Policy makers should also address the causes of the exodus of British doctors. Whilst the ethics of countries such as the UK importing healthcare workers from the global South has been debated in some detail, the failure of UK medical schools to train sufficient numbers of staff happy to work in certain disciplines or geographical areas and to provide services at unsociable hours has been the focus of much less attention. The education and training of doctors involves considerable investment from the British state and it would seem appropriate to ensure that it is closely aligned with the needs of patients. This calls for a reflection on the nature of the education that doctors receive, a challenge to existing medical culture and/or the adoption of strategies to recruit and retain the type of student who may be more likely to undertake work that has traditionally been seen as ‘dirty’. Possible ways forward could involve, for instance, the payment of tuition fees in exchange for following particular career paths (e.g. working in psychiatry or inner-city general practice), the recruitment of more students from different social backgrounds or with ambitions to train in particular branches of medicine and the more systematic use of training programmes to expose doctors to types of work that they may not otherwise have considered as offering viable career options.
Initiatives to improve access to care in rural areas of South Africa have for instance included paying tuition fees for aspirant doctors who serve particular populations when they graduate. South African provinces have also offered scholarships to black and disadvantaged high school graduates for medical training in Cuba. In exchange, they agree to practice in the public sector for a period equivalent to the duration of their training. In Japan, a home prefecture scheme was successful in addressing doctor shortages by recruiting medical graduates from rural areas to work there.

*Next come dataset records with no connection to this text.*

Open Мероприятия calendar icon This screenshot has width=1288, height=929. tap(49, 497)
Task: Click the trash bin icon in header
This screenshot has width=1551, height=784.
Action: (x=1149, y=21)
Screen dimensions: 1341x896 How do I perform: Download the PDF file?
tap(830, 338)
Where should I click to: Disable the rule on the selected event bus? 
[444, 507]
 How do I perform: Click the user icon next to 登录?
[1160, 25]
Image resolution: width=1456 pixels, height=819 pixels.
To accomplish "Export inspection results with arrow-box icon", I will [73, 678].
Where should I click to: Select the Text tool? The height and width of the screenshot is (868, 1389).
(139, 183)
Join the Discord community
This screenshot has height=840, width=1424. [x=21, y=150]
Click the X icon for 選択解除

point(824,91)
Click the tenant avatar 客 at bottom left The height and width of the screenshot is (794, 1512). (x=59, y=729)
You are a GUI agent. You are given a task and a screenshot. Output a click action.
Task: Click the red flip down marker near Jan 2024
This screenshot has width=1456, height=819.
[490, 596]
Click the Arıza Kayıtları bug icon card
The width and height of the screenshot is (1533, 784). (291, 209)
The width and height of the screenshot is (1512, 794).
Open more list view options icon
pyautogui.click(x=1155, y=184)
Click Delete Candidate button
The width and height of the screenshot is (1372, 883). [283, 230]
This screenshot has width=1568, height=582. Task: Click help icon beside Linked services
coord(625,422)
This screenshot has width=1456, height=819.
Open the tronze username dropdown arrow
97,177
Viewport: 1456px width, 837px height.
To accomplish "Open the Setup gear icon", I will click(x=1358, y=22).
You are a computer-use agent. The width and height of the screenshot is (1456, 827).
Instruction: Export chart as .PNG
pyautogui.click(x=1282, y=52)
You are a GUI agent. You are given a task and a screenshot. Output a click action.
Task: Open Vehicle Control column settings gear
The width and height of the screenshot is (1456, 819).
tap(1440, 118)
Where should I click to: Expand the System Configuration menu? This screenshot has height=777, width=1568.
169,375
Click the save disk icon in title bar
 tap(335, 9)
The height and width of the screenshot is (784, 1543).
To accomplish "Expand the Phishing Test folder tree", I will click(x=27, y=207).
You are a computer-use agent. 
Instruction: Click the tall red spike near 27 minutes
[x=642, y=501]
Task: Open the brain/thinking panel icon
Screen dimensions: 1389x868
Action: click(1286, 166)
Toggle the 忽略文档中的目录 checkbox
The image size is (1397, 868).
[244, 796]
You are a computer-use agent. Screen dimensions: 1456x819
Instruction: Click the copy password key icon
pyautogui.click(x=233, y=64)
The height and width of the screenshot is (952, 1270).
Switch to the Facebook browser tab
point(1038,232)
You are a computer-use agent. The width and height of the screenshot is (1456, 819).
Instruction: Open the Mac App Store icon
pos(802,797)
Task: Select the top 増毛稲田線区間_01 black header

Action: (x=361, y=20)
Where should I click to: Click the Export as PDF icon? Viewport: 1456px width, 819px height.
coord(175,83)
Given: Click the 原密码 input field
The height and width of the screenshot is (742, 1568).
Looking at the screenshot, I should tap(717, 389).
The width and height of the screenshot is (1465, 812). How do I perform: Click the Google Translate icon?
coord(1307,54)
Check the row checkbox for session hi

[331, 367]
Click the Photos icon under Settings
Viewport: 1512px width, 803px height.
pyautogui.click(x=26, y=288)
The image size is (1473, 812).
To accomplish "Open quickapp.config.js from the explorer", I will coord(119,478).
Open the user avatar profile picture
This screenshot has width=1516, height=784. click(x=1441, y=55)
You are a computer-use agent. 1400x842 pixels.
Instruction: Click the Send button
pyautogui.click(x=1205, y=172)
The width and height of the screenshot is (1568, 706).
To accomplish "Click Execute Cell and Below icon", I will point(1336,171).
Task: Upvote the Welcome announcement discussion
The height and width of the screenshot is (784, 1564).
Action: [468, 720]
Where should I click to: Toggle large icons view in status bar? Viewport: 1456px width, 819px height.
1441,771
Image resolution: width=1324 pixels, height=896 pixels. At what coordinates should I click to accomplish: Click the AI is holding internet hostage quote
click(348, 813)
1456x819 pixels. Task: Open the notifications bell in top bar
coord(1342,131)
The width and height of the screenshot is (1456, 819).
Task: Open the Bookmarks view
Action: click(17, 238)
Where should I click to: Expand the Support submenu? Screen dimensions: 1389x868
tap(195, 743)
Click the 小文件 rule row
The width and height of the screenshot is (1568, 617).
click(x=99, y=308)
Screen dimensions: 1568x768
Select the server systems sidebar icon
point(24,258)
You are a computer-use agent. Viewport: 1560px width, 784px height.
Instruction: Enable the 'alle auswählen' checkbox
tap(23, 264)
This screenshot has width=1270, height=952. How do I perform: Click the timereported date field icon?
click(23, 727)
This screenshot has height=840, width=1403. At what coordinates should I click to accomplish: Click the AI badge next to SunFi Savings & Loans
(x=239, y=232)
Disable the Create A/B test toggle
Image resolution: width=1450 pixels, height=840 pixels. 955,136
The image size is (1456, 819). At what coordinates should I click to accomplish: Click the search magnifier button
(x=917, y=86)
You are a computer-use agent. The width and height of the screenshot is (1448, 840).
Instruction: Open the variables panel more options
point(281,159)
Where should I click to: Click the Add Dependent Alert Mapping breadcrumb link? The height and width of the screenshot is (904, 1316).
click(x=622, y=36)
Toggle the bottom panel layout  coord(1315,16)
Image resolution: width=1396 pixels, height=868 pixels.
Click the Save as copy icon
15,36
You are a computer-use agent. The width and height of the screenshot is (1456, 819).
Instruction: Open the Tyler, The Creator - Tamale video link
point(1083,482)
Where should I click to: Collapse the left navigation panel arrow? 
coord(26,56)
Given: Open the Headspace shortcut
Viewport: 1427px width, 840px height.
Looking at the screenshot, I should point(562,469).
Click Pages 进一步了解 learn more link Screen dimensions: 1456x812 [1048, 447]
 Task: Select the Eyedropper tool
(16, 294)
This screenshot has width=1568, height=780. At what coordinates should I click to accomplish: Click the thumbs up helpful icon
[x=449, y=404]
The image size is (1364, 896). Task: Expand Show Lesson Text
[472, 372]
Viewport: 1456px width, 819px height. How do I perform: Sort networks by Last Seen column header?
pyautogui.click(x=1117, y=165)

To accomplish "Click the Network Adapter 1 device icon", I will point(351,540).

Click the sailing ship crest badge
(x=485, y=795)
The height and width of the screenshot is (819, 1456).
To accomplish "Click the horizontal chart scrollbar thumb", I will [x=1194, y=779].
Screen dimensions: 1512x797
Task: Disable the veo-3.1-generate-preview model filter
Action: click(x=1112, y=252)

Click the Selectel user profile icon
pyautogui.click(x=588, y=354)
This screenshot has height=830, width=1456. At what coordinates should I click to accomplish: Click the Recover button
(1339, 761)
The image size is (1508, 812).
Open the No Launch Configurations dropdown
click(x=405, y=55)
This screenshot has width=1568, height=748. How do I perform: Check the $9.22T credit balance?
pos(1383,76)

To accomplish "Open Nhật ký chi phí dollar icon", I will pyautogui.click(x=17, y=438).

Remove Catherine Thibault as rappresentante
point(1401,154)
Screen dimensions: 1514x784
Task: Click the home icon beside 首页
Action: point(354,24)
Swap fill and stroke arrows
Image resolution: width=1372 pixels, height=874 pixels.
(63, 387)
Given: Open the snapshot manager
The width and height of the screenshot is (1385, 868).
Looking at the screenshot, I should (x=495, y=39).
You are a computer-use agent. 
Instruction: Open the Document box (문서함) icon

A more radical approach to aligning healthcare needs with the supply of doctors has been adopted in Cuba and Venezuela where large numbers of doctors who receive salaries that are low by the standards of the global North frequently work with deprived populations both domestically and overseas.
These examples show that flight from care, although an international phenomenon, is avoidable. Addressing it would however involve engineering a fundamental shift in the culture of British medicine and British medical education. Until that takes place, the UK will remain dependent on migrant doctors. It should acknowledge this fact and make the most of the essential labour they provide.